- Opening Delimiter -

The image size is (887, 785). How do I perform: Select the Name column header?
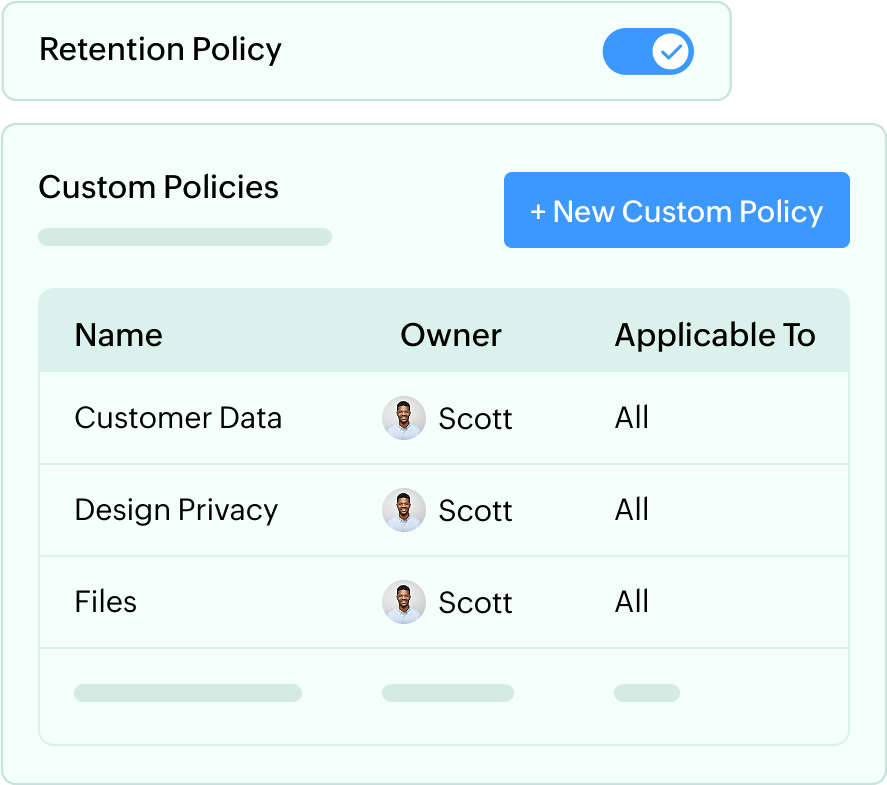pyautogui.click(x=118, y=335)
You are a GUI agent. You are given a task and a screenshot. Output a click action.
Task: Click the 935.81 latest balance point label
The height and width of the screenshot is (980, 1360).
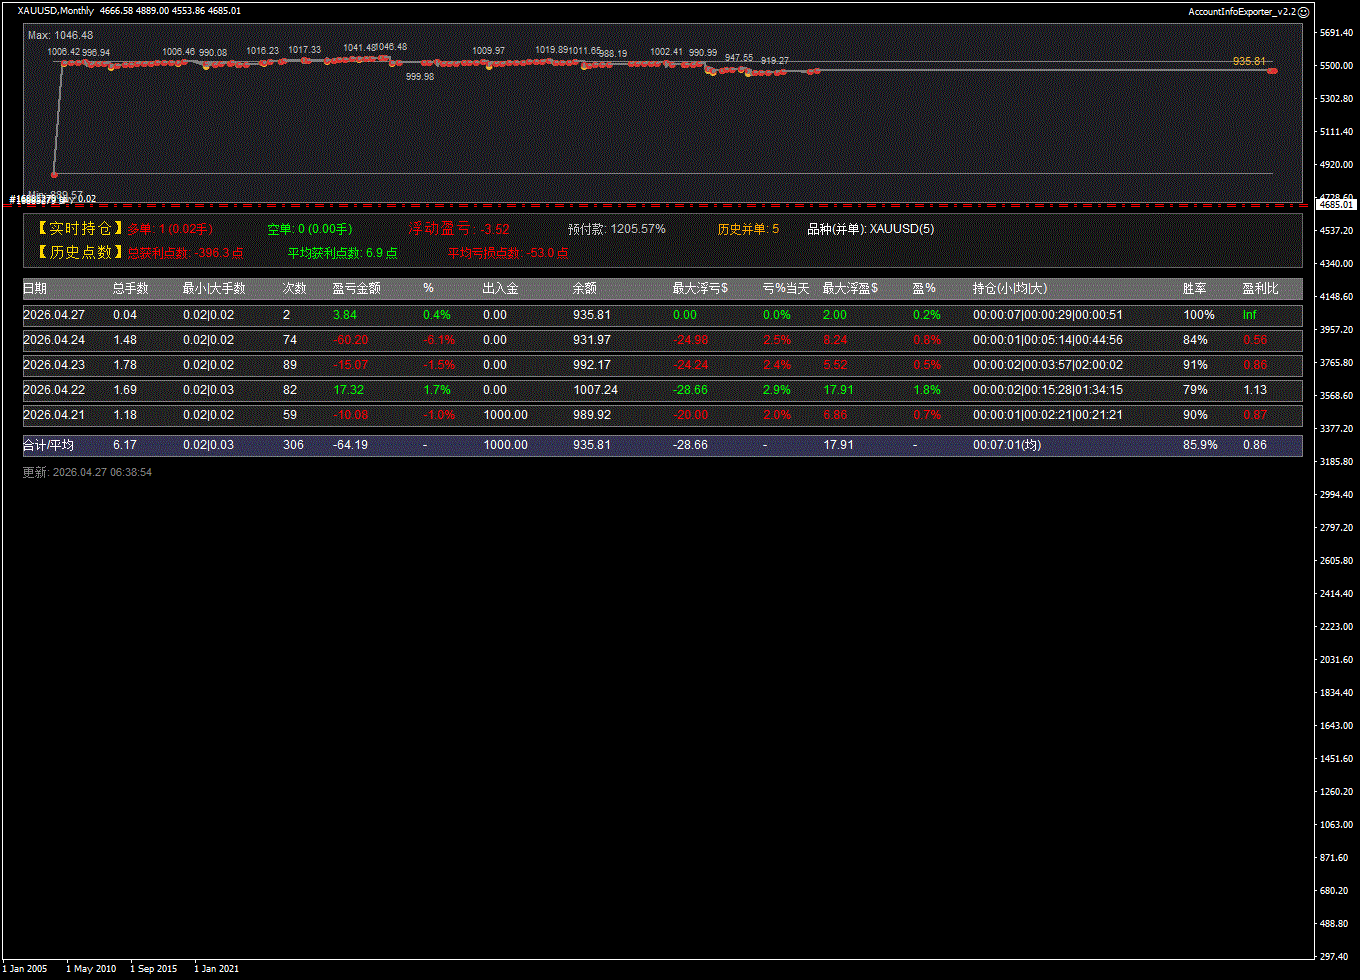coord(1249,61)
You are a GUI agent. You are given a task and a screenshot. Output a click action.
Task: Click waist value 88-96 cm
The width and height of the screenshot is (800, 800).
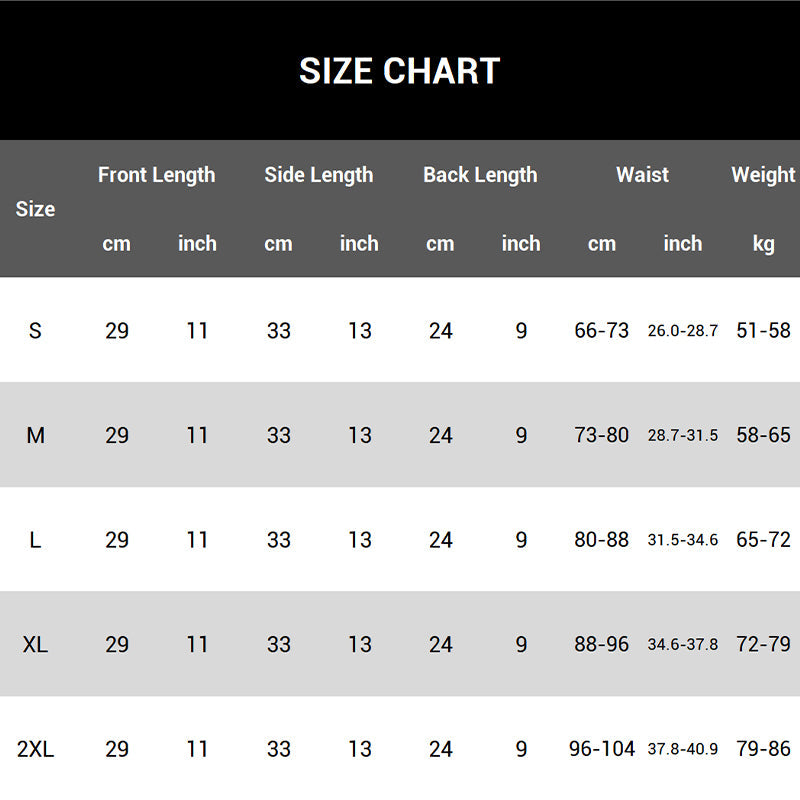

- Closing Delimiter -

## Your task
The whole listing above, minus its pictures, is what you should write out word for word.

## Solved problem
The image size is (887, 785). How do I perform: Select the Name column header?
pyautogui.click(x=118, y=335)
You are a GUI agent. You are given a task and a screenshot. Output a click action.
Task: Click the 935.81 latest balance point label
The height and width of the screenshot is (980, 1360).
coord(1249,61)
You are a GUI agent. You are given a task and a screenshot. Output a click action.
Task: Click waist value 88-96 cm
The width and height of the screenshot is (800, 800).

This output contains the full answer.